* _Exercise requirements_
Retype the entries word for word, starting at the line that contains "Task: Open the 園児 dropdown showing テスト 園児" and continuing through the final line of the entries, with both ends included. Leave the pictures out of your copy.

Start of Provided records

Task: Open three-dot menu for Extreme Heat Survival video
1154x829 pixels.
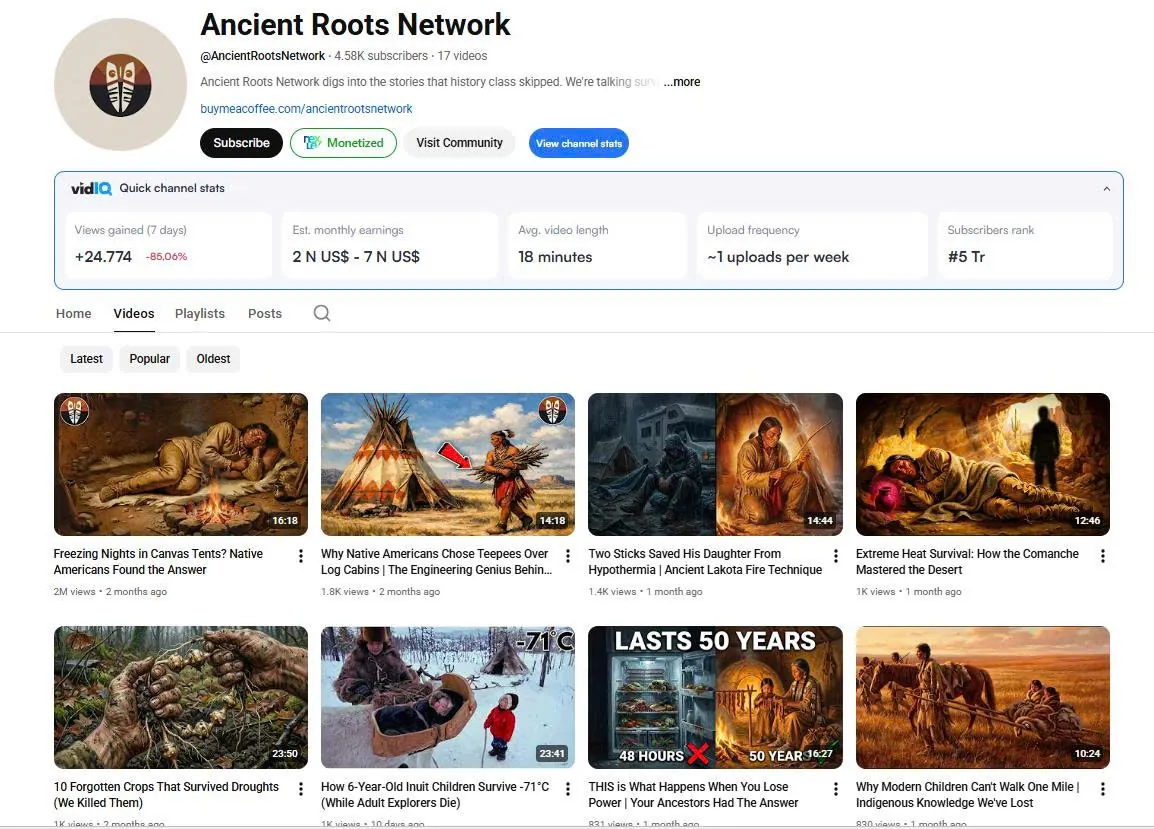Action: click(1102, 556)
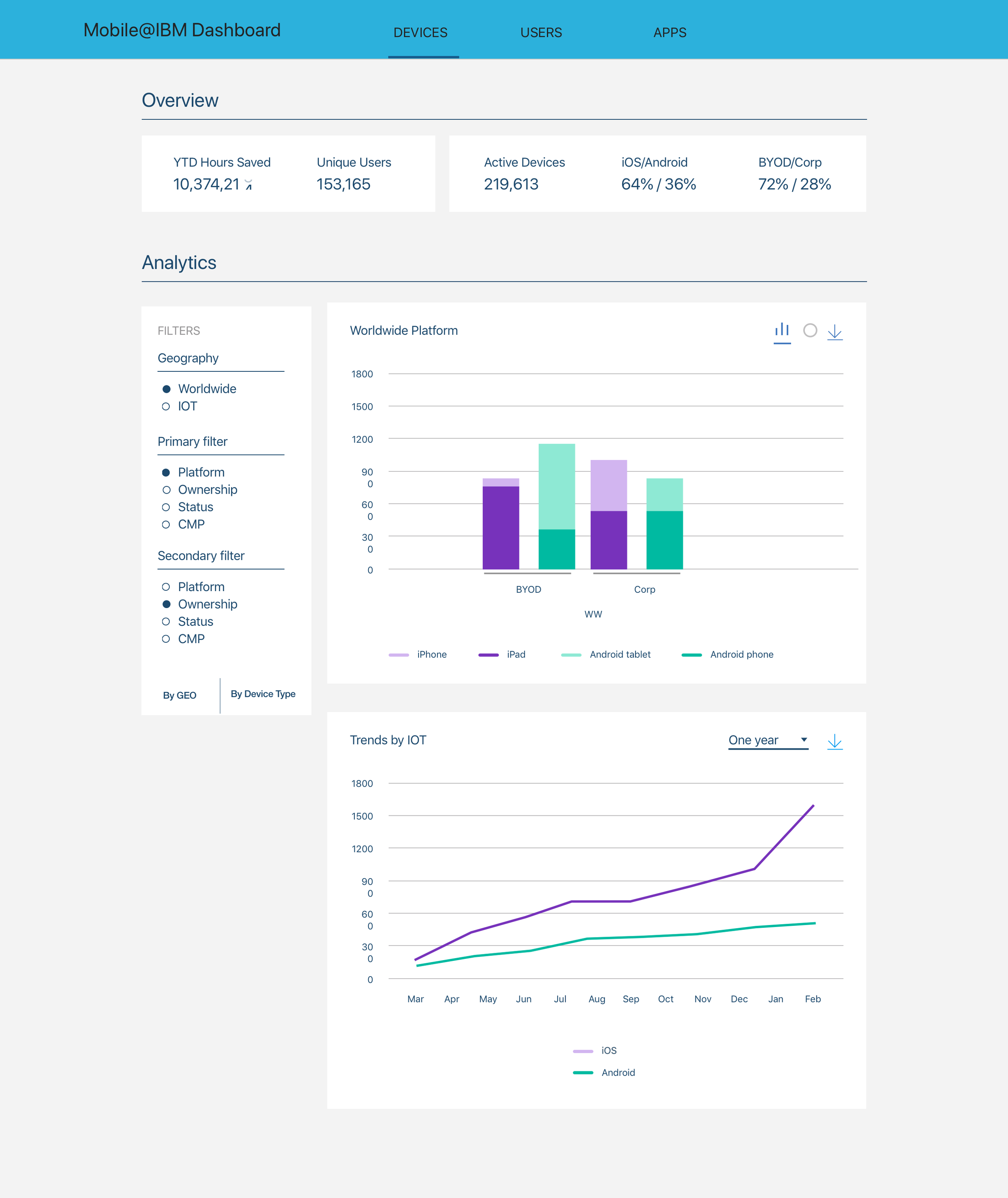Select Status under Primary filter
The height and width of the screenshot is (1198, 1008).
point(166,507)
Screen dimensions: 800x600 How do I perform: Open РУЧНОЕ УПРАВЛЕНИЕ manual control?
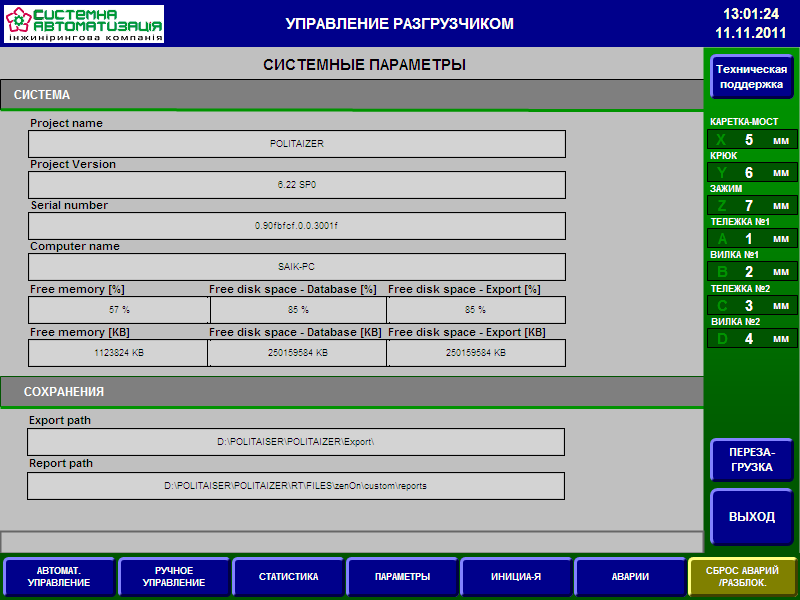(174, 577)
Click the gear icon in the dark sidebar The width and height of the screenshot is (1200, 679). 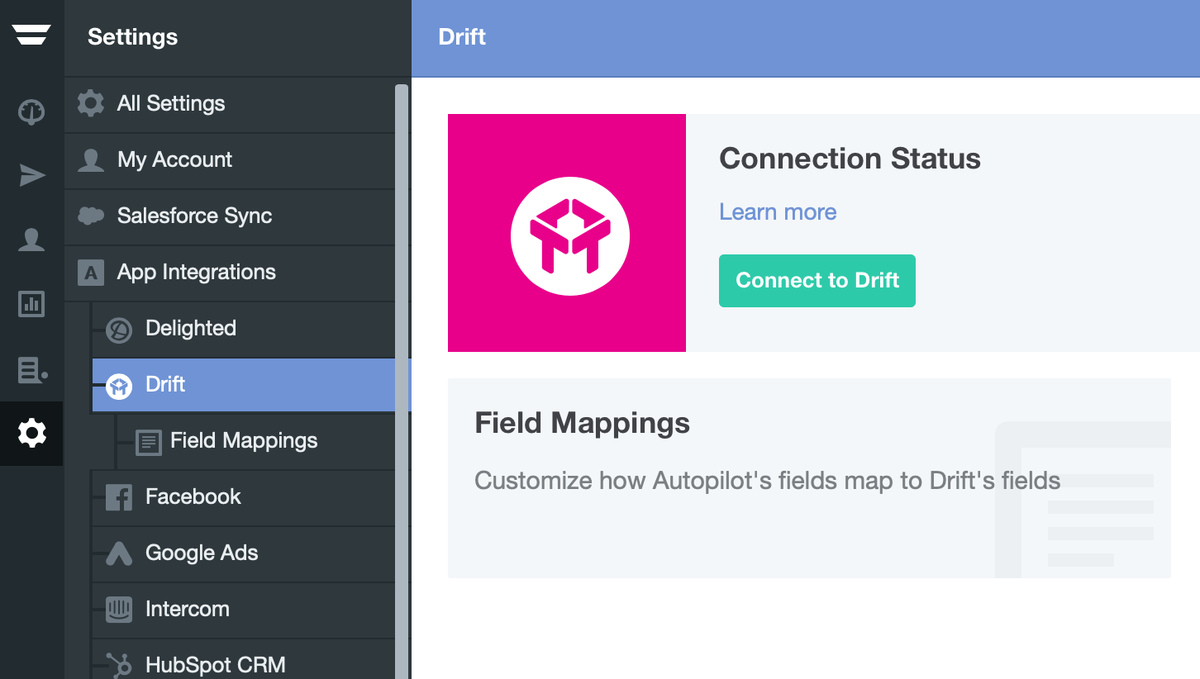click(31, 433)
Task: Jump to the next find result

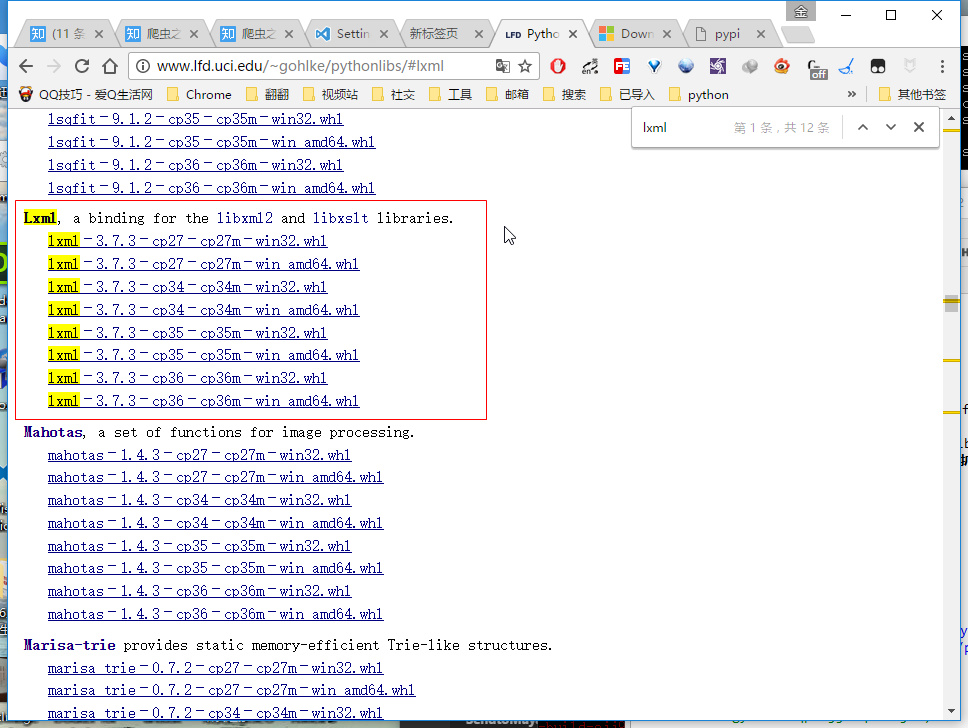Action: (890, 127)
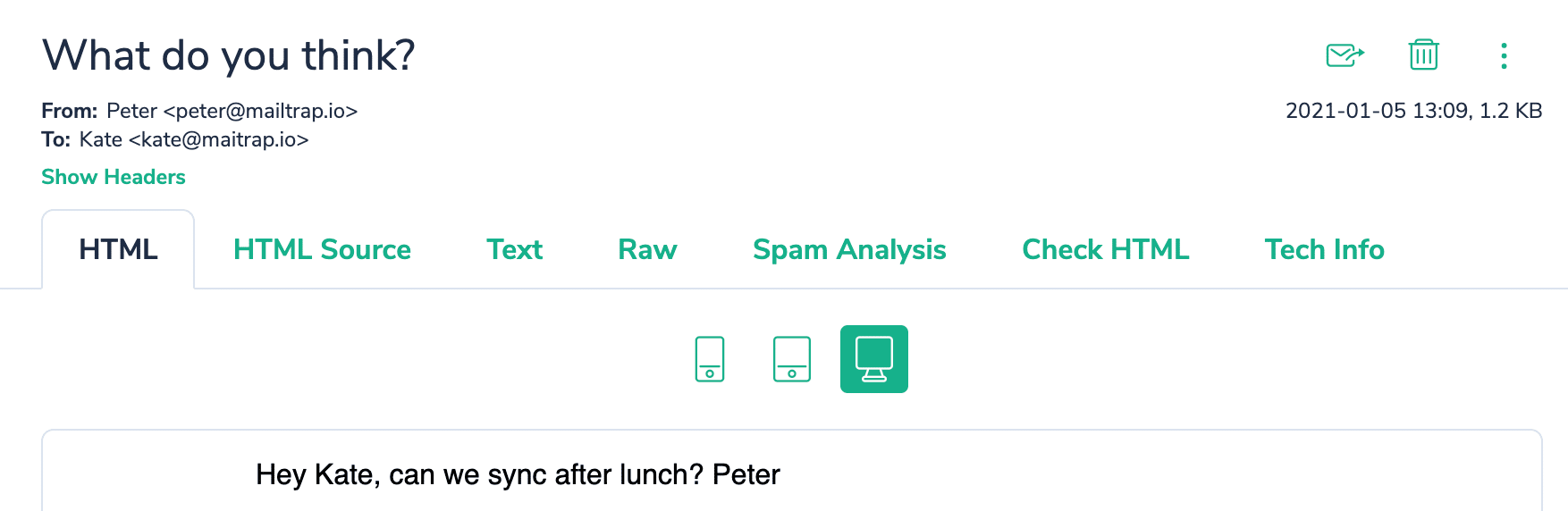1568x511 pixels.
Task: Click the email date and size info
Action: click(x=1413, y=111)
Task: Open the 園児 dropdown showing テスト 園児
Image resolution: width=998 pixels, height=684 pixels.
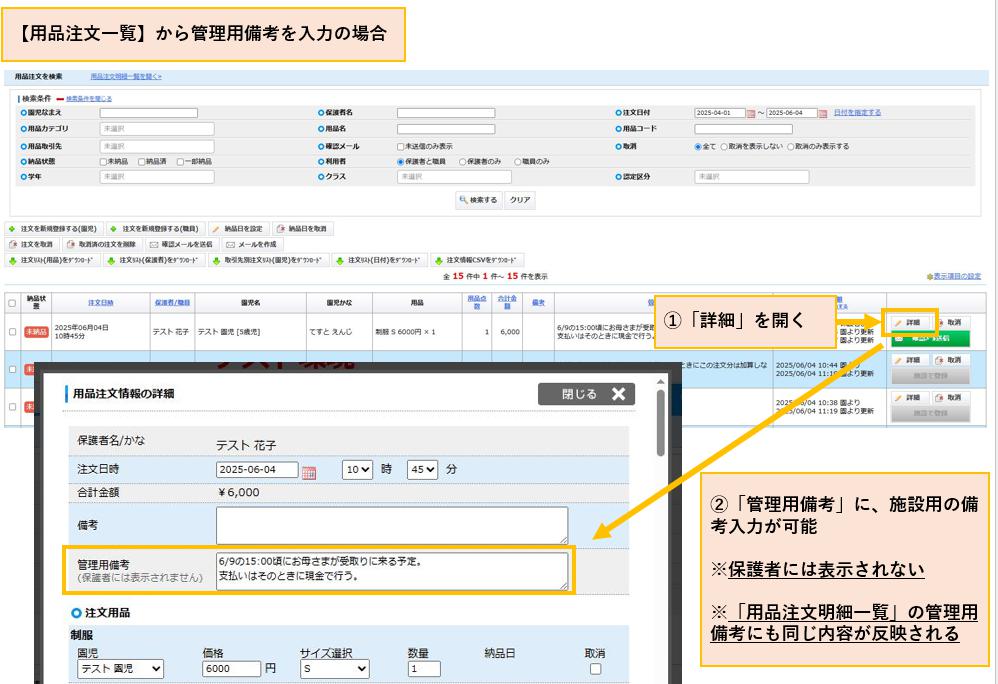Action: [x=121, y=669]
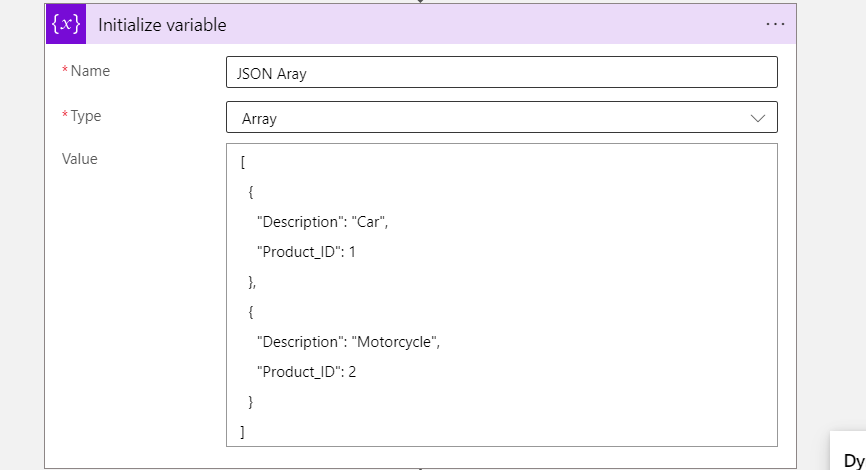Open the partially visible Dy popup panel
866x470 pixels.
(x=851, y=452)
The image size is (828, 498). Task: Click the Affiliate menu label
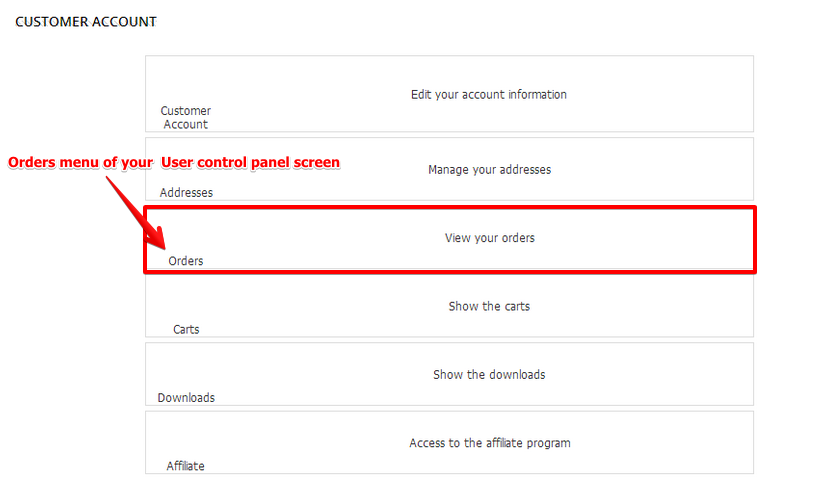(186, 465)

End of Provided records

* _Output for this exercise_
Task: Open the 園児 dropdown showing テスト 園児
Image resolution: width=998 pixels, height=684 pixels.
Action: [x=121, y=669]
Open the partially visible Dy popup panel
866x470 pixels.
(x=851, y=452)
The image size is (828, 498). Task: Click the Affiliate menu label
(186, 465)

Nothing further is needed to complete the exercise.